--- ASSIGNMENT ---
Retype, word for word, every line of the records below starting at the one that contains "РБК Курсы (848, 2106)" and ending at the one that contains "Размещение рекламы (86, 1913)"; include both of those lines and nothing more.

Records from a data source
Start of Block
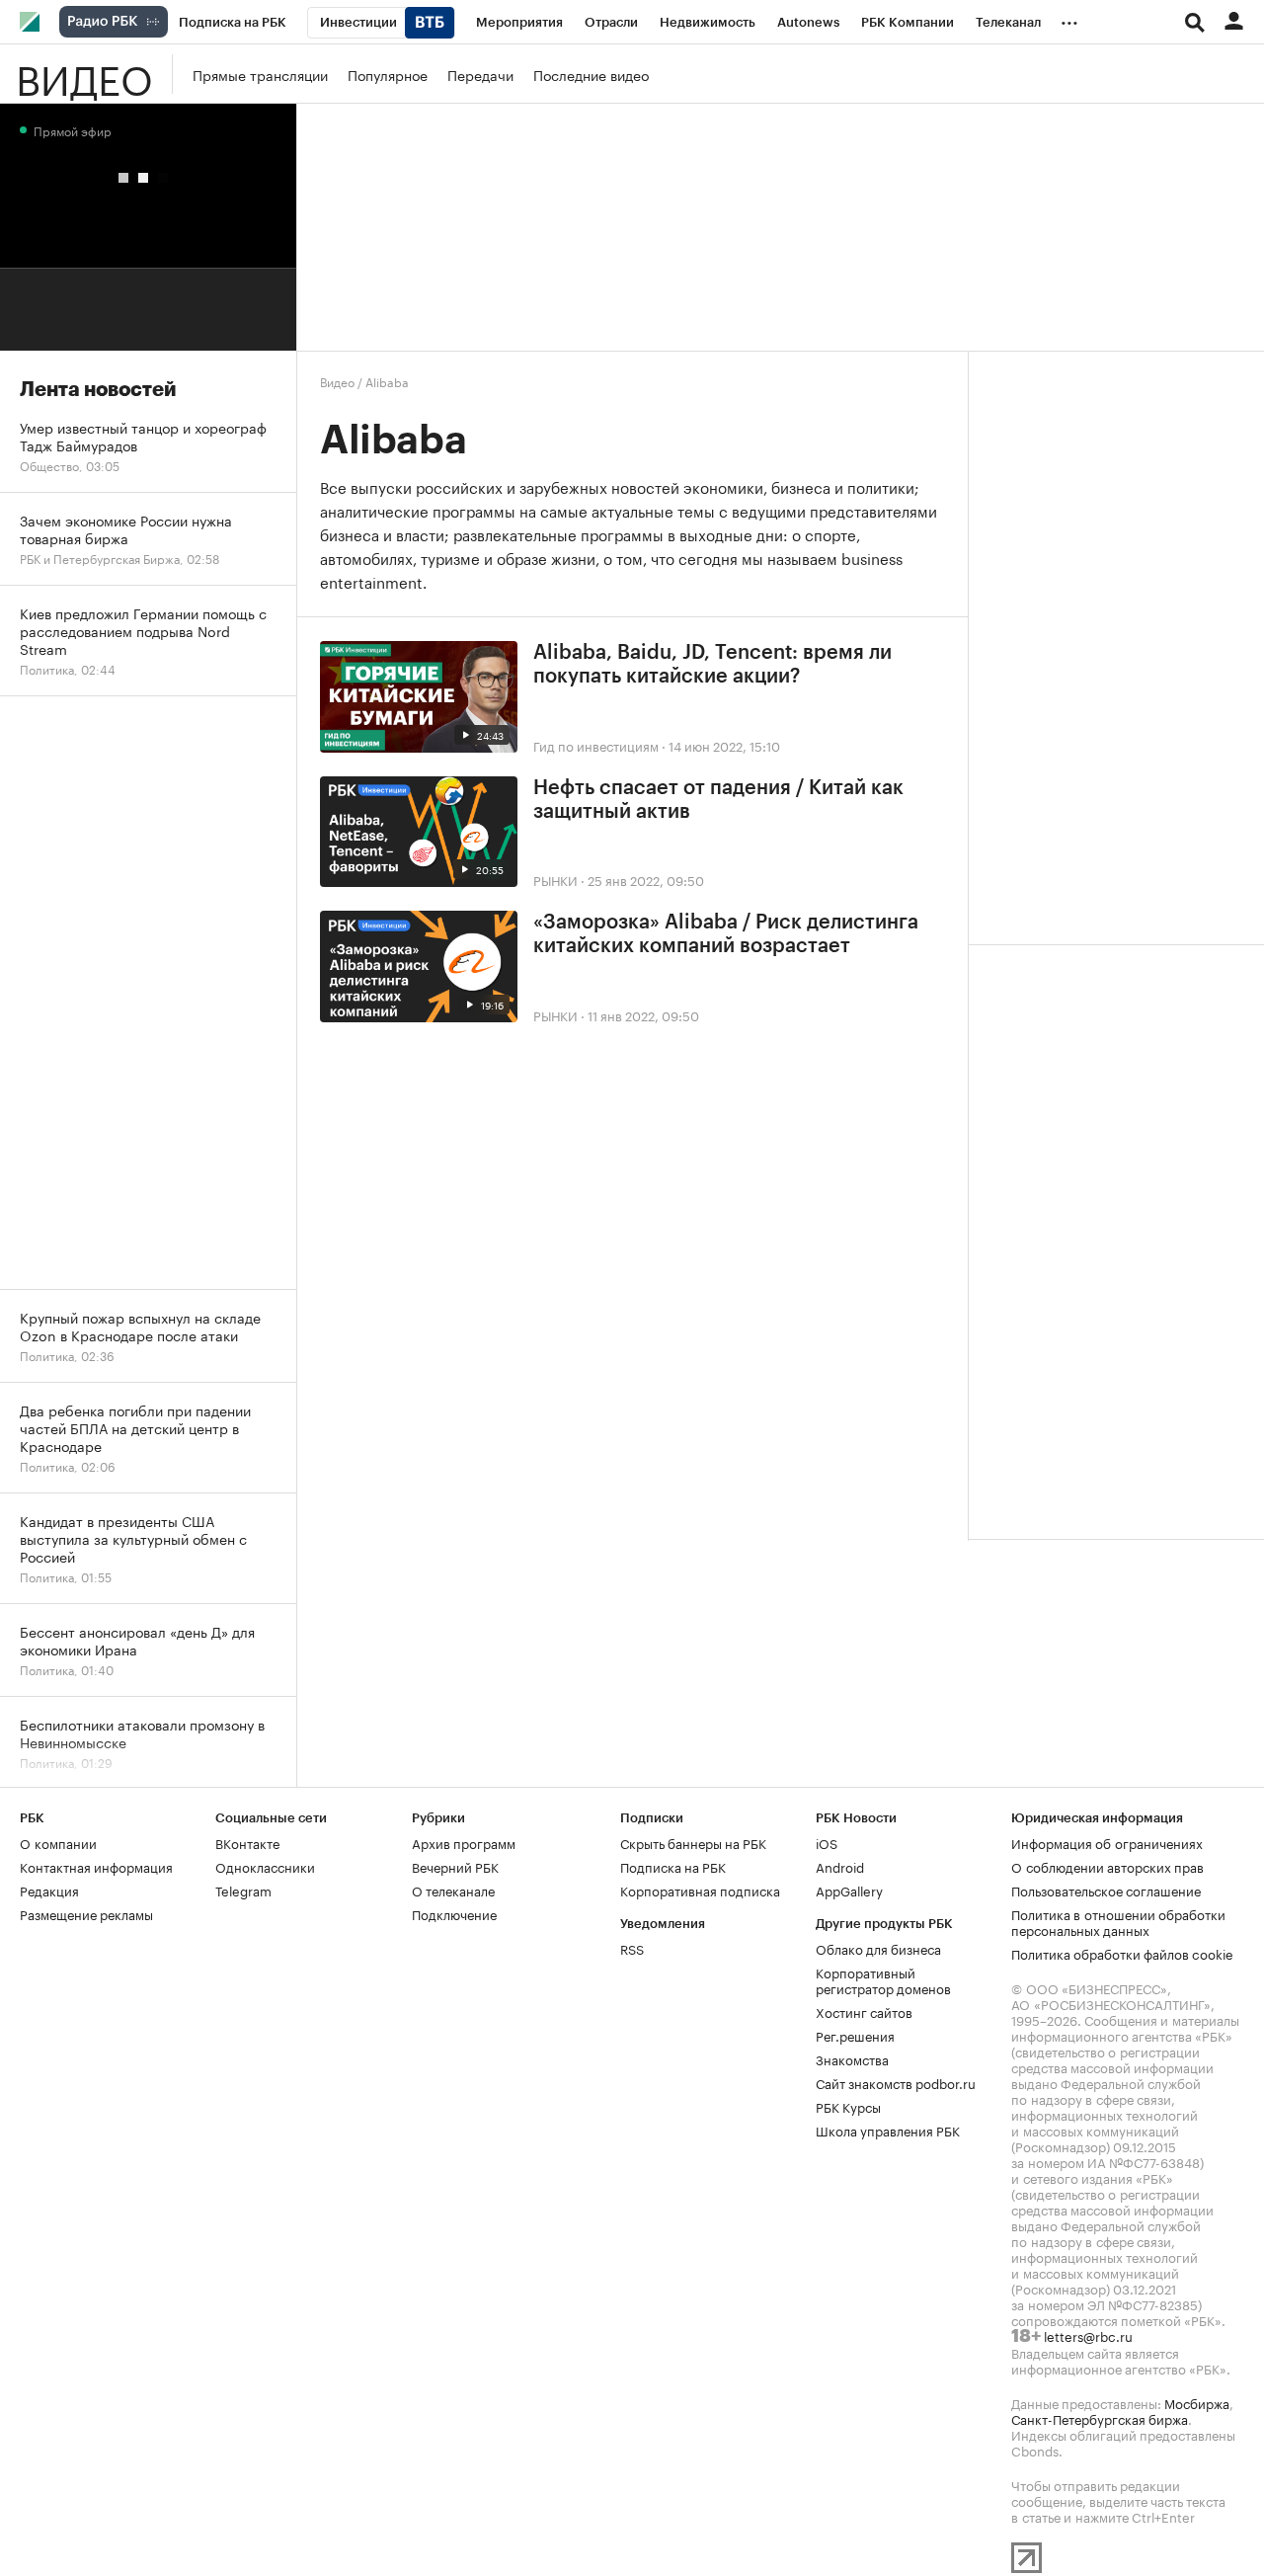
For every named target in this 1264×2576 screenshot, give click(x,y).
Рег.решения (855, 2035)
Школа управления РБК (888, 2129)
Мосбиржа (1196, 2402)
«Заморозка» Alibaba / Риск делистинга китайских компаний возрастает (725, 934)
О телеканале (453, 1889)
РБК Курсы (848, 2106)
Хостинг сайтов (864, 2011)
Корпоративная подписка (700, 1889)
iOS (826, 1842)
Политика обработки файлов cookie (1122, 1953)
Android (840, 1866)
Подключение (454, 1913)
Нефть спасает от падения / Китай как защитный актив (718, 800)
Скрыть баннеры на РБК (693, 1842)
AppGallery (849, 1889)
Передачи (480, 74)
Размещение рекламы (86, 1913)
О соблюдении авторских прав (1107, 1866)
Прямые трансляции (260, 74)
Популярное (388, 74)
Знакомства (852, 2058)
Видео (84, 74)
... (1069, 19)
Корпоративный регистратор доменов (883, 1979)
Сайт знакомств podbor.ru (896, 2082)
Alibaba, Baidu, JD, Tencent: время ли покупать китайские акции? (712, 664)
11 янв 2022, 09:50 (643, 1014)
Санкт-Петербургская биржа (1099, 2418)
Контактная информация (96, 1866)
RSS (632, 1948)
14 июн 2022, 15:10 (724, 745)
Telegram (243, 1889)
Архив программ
End of Block
Start of Block
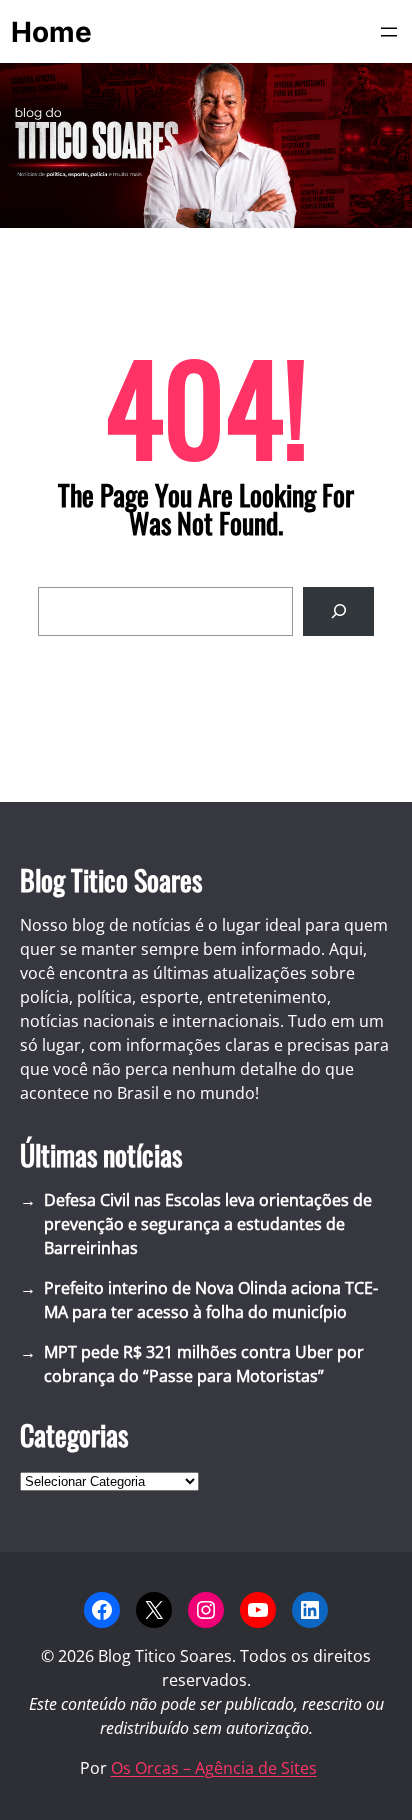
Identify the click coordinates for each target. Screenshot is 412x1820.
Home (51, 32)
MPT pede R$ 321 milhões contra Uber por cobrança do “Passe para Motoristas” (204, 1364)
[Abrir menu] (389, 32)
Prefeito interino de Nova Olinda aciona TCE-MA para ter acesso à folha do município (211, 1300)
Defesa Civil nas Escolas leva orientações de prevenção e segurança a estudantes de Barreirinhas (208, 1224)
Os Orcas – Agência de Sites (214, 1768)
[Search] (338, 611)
End of Block
--- ANSWER TO THIS TASK ---
РБК Курсы (848, 2106)
Хостинг сайтов (864, 2011)
Корпоративная подписка (700, 1889)
iOS (826, 1842)
Политика обработки файлов cookie (1122, 1953)
Android (840, 1866)
Подключение (454, 1913)
Нефть спасает от падения / Китай как защитный актив (718, 800)
Скрыть баннеры на РБК (693, 1842)
AppGallery (849, 1889)
Передачи (480, 74)
Размещение рекламы (86, 1913)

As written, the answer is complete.